9 Creepy Things That Only Siblings Do, Because Kids Are Weird

by Liza Wyles

Nothing scares you more, as a parent, than thinking back to when you were a kid, and knowing what awful stunts you pulled (and probably got away with). What stands out to me is how my brother and I would torture each other when we were little. Siblings do some creepy things, and remembering my bizarre behavior when I was forced to “get along” with my little brother, honestly made me think twice before my partner and I pulled the trigger on having a second child.

A lot of the weird stuff my kids do is disturbing to me, mostly because I’m a grown-up and I know better and social etiquette isn't completely lost on me. They are eight and six, and aggravating each other, pulling pranks on each other, and getting one another in trouble is how they figure out which one of them I love more. No, of course not. That is crazy. However, that is how kids think. Once I calibrate my brain to that setting, I can relax a bit and consider their kooky sibling behavior to be nothing more than totally "normal." I think.

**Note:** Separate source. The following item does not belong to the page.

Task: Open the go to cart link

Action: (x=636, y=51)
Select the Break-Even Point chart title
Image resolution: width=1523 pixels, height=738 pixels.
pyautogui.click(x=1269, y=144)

So, just when you think they’ve outgrown the creepy stuff they do as babies, a brother or sister comes in the mix and sh*t gets weird again. Here are the creepy things my kids do, as siblings, which can be adorable but is usually maddening to moms like me, who shy away from absolute chaos and toilet humor.

Talk In A Made-Up Language To Each Other

My children love the spotlight. Their performative tendencies lead them to a lot of imaginary play, and a big part of that is inventing language. I don’t think they are really creating a new syntax as much as they are just talking gibberish to one another, but they get a kick out of it. It’s possible they could be speaking Dothraki and I just don’t know it which, admittedly, would be amazing.

Try On Each Other’s Identities

My daughter loves wearing her little brother’s clothes. My son loves tucking in his sister's baby dolls. It’s eerie how accurate they are in picking up on one another’s defining characteristics and then adopting them, if only for a moment, as their own.

Conspire Against Their Parents

April Fools’ Day was invented for kids to pull one over on their parents, right? My kids love volunteering to make us breakfast that day, and I know, full well, they’re attempting to replace the sugar in my coffee with salt. I call them on it every year, but it never stops them from trying to pull it off. In fact, it is one of the few times they show us they are capable of intra-family teamwork. Maybe I should stop discouraging them from tricking us...

Laugh At Each Other’s Horrible Jokes

My kids think their siblings are hilarious. I often fail to see the humor in a lot of their exchanges, but some random catchphrase has them rolling on the floor when one of them delivers it. I hear twins can crack each other up telepathically. I don’t know if I could handle that next level of creepiness.

Scream In Unison With No Warning

I don’t how this happens, but it happens. One barely opens her mouth, and the other joins her in a bloodcurdling chorus. It's times like these when I wish we lived on a farm, because I just know the neighbors in our building, and out on the street, can hear my kids shrieking about some injustice, like there only being one flavor of ice pop in our freezer. Oh, the horror!

Disappear Behind Closed Doors And Remain Alarmingly Silent

You know it’s trouble when your kids are quiet. Multiply that anxiety by the number of kids you have, and you better see what they’re up to before something explodes.

Wake Up In One Another’s Beds

I have been totally freaked out to find one kid snuggled up in his or her sibling’s bed on a random morning. When did this happen? How could they have possibly slept like that, with the Preschooler smushed in the corner and the toddler on her head?

Outgross Each Other

This is to get their parents’ attention, right? I mean, why else would they hold contests to test their tolerance of eating a nasty mixture of yogurt and condiments, or see how many burps they can let out in a row? Then again, it is about the cheapest form of entertainment I can think of, so maybe I should just let them be and slink out of the room to try to get a little alone time when they start their disgusting competition.

Propose Marriage To Each Other

This always weirded me out, but thankfully my son outgrew it by the time he was five. Until then, he made it pretty clear that he was going to marry his sister (or me). I guess I should credit the older kids on the school bus for setting him straight, because a week into kindergarten, his views about life partnership were radically different.